» **What the task requires**:
Transcribe the listing below only from the line with "Sort table by" up to and including the line with "Task: Click the 18:15 UTC time label".

» **Supplied entries**:
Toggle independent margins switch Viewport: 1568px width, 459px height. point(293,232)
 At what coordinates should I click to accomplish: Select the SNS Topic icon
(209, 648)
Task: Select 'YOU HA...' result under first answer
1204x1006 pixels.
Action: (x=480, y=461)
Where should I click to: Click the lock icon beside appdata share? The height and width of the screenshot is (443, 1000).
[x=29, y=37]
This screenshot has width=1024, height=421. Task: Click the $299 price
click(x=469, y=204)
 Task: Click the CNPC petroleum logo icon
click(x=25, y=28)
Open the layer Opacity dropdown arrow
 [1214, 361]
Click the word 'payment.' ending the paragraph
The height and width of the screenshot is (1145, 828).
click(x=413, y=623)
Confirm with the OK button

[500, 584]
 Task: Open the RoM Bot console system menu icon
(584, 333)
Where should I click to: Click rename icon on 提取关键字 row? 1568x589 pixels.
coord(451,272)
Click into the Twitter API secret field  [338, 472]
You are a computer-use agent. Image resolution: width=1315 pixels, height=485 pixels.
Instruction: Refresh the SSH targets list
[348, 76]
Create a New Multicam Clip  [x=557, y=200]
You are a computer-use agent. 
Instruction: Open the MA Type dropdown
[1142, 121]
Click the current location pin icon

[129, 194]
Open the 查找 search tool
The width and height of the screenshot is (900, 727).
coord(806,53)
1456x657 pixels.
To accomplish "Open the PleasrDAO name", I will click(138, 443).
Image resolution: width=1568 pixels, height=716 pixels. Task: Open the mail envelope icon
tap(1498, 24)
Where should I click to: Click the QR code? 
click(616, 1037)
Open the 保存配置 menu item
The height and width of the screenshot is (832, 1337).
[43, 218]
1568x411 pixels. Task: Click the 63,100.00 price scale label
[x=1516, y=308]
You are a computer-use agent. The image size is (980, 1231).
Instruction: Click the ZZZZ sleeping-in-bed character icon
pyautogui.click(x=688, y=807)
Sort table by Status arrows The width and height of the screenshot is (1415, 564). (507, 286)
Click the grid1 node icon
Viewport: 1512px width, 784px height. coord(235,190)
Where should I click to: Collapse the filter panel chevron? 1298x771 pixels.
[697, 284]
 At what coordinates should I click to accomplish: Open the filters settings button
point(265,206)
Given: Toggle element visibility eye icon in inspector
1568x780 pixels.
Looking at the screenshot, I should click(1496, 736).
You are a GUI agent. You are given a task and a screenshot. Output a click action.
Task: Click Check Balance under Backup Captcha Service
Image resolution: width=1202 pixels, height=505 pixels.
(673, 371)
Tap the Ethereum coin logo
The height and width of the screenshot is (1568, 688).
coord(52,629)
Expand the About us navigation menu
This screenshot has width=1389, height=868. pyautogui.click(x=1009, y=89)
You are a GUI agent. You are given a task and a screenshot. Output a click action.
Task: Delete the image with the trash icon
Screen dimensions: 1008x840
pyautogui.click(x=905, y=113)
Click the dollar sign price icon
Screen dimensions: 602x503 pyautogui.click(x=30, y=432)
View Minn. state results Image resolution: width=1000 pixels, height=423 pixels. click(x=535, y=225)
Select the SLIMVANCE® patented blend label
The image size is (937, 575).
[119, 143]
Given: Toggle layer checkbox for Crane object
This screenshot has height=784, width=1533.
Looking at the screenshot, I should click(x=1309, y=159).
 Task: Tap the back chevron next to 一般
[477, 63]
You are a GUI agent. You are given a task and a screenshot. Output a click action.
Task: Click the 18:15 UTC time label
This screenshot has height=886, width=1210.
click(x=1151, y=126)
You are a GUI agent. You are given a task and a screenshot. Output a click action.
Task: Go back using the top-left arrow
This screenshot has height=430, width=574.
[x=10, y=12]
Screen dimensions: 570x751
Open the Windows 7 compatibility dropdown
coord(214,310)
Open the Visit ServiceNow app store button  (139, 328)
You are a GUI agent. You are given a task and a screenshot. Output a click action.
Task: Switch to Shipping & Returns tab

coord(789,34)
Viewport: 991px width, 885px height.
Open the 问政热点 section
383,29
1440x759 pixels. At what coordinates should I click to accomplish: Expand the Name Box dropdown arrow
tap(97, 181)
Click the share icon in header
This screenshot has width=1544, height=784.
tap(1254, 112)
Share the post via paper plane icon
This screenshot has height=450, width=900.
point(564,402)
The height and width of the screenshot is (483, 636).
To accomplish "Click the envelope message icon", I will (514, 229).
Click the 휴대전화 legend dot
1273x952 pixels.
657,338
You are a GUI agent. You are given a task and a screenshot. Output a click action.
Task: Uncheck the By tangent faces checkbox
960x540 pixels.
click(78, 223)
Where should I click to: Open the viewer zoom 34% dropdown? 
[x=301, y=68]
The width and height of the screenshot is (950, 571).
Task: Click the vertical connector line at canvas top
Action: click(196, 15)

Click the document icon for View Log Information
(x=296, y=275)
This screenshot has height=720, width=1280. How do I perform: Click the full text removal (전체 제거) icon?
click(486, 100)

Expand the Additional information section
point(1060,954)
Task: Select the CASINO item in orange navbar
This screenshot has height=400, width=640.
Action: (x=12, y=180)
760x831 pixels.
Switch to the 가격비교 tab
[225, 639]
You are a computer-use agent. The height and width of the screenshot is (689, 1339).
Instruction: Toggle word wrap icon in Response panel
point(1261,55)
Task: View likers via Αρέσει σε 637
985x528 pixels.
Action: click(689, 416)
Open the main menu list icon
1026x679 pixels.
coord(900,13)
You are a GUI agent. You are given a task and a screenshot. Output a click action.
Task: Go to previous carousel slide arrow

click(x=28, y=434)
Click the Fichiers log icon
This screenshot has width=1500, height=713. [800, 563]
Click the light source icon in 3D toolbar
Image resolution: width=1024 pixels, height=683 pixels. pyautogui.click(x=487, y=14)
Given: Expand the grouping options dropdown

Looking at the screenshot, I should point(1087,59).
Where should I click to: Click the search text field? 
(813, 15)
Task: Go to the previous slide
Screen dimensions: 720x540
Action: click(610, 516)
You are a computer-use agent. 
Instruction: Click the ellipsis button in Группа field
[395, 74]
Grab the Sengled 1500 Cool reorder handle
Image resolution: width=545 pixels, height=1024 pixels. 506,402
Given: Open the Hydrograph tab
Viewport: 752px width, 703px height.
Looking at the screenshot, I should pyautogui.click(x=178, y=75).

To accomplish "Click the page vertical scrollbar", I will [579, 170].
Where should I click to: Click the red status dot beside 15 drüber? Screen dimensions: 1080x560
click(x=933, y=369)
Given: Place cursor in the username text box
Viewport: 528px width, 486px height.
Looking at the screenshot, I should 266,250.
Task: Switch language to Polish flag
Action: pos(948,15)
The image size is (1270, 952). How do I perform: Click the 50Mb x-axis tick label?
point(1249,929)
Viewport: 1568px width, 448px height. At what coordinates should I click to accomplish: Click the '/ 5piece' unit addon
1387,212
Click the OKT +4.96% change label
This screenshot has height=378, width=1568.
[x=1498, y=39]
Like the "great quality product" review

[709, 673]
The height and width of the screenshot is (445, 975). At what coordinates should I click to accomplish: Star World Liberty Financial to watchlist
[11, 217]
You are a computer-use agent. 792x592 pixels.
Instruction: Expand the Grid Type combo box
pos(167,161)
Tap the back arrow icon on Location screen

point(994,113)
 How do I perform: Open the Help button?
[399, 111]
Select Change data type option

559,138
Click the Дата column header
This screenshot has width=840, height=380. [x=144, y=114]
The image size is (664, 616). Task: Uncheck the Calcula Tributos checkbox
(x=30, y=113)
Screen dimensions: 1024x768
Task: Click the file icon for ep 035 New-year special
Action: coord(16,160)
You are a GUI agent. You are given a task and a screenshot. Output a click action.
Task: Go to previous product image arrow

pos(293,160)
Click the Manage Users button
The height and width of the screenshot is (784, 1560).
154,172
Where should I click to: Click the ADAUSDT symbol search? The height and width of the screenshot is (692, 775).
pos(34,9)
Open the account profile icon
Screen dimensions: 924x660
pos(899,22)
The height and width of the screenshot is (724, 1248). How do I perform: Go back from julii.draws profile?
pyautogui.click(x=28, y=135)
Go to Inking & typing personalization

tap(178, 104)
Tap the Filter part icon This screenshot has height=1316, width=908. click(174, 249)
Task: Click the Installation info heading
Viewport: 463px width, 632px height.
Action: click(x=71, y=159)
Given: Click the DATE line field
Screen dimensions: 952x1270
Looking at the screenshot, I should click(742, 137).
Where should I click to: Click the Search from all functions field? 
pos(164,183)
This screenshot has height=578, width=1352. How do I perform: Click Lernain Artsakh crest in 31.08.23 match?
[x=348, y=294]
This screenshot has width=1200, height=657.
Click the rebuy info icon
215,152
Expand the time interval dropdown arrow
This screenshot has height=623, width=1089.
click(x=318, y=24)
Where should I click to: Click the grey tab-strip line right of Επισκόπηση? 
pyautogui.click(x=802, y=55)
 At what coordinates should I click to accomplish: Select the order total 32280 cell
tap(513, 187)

» **Task result**:
Sort table by Status arrows The width and height of the screenshot is (1415, 564). (507, 286)
Click the grid1 node icon
Viewport: 1512px width, 784px height. coord(235,190)
Where should I click to: Collapse the filter panel chevron? 1298x771 pixels.
[697, 284]
 At what coordinates should I click to accomplish: Open the filters settings button
point(265,206)
Given: Toggle element visibility eye icon in inspector
1568x780 pixels.
Looking at the screenshot, I should click(1496, 736).
You are a GUI agent. You are given a task and a screenshot. Output a click action.
Task: Click Check Balance under Backup Captcha Service
Image resolution: width=1202 pixels, height=505 pixels.
(673, 371)
Tap the Ethereum coin logo
The height and width of the screenshot is (1568, 688).
coord(52,629)
Expand the About us navigation menu
This screenshot has width=1389, height=868. pyautogui.click(x=1009, y=89)
You are a GUI agent. You are given a task and a screenshot. Output a click action.
Task: Delete the image with the trash icon
Screen dimensions: 1008x840
pyautogui.click(x=905, y=113)
Click the dollar sign price icon
Screen dimensions: 602x503 pyautogui.click(x=30, y=432)
View Minn. state results Image resolution: width=1000 pixels, height=423 pixels. click(x=535, y=225)
Select the SLIMVANCE® patented blend label
The image size is (937, 575).
[119, 143]
Given: Toggle layer checkbox for Crane object
This screenshot has height=784, width=1533.
Looking at the screenshot, I should click(x=1309, y=159).
 Task: Tap the back chevron next to 一般
[477, 63]
You are a GUI agent. You are given a task and a screenshot. Output a click action.
Task: Click the 18:15 UTC time label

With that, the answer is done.